» LISTED ENTRIES:
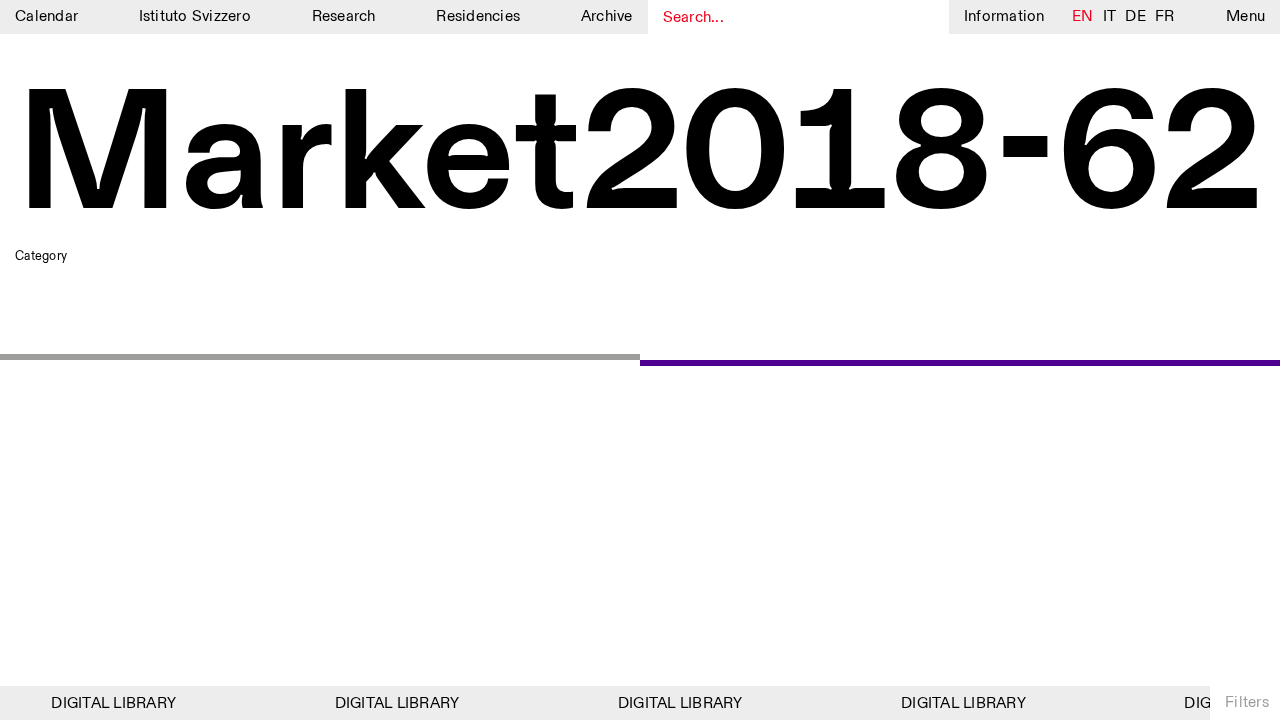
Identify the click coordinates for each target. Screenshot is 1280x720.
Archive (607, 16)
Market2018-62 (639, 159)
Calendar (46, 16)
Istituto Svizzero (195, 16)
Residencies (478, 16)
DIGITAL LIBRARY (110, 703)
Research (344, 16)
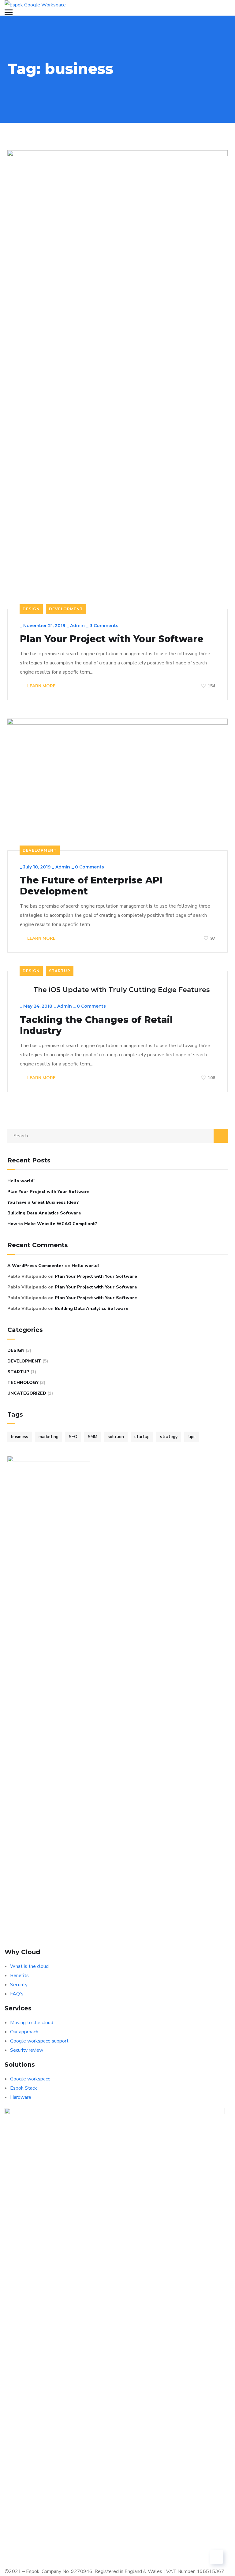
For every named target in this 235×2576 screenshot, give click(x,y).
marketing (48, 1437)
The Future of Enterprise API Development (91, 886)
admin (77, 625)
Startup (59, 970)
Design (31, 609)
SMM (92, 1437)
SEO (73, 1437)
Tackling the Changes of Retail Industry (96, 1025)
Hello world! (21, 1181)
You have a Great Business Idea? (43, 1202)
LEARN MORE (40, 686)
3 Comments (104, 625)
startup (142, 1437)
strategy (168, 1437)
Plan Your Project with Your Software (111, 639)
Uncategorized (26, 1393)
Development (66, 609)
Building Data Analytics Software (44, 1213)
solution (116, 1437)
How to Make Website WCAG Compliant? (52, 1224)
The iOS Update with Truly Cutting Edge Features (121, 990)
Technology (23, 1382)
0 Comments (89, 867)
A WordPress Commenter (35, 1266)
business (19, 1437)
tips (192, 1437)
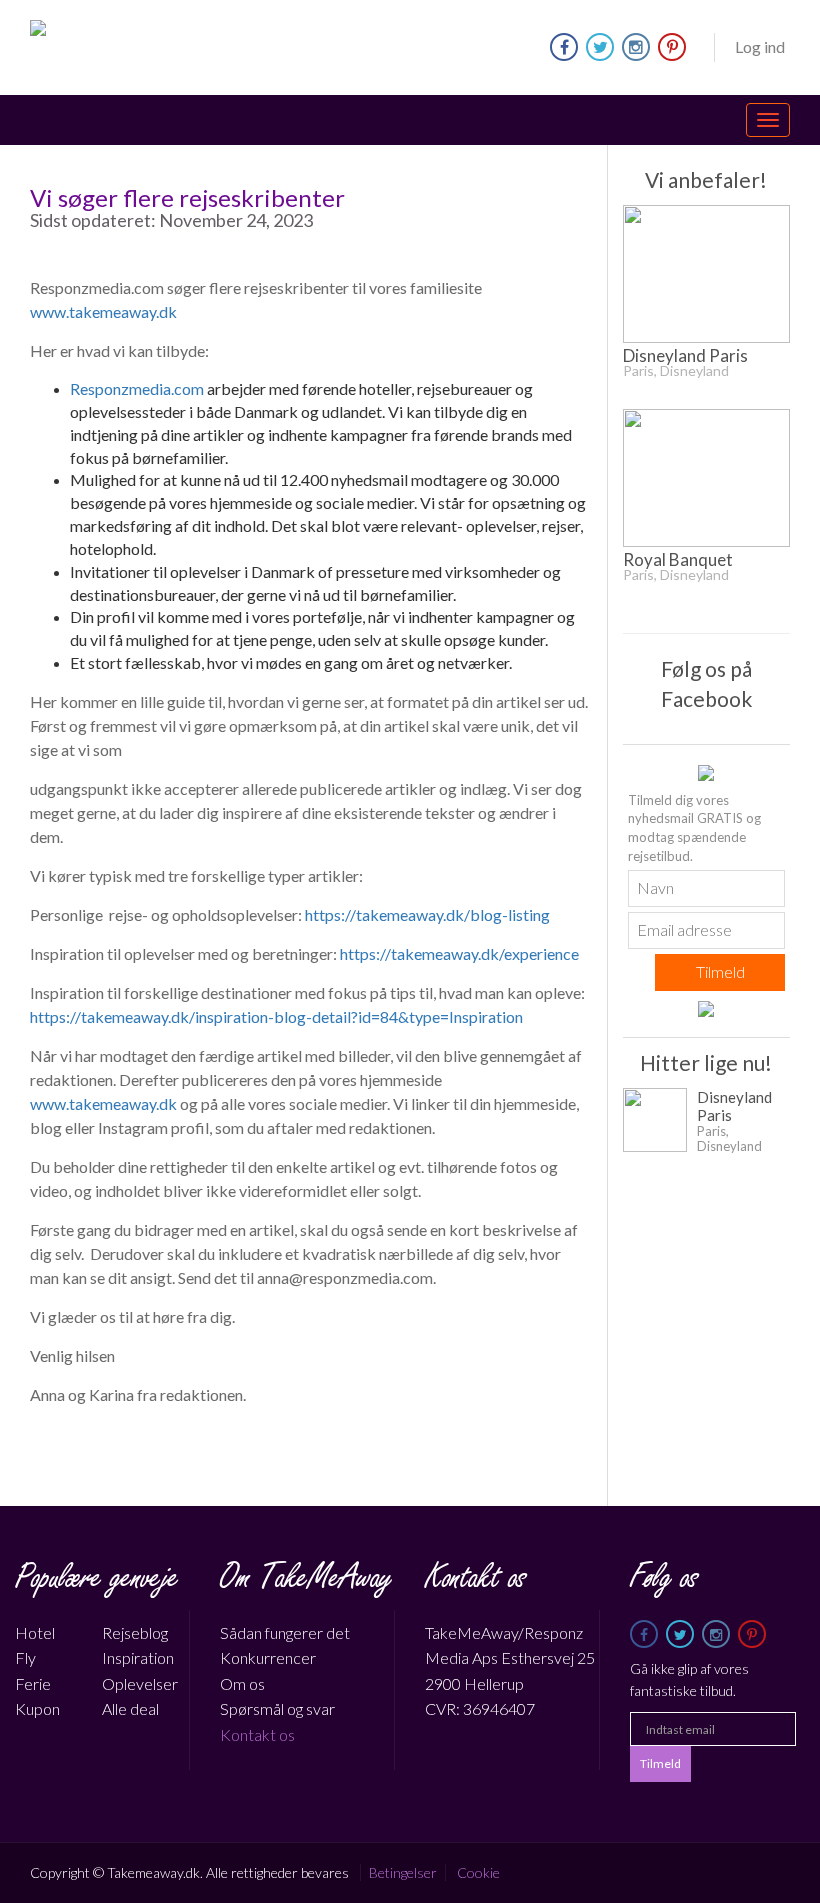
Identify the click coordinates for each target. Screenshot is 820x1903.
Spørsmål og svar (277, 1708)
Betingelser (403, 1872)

» ACTIVITY:
Go back to the line containing "tips (192, 1437)" and output it and every line after it through the end of the records, exactly, but not the pictures.

» TASK SOLUTION:
tips (192, 1437)
Identify the click coordinates for each target. Screenshot is 820x1903.
Spørsmål og svar (277, 1708)
Betingelser (403, 1872)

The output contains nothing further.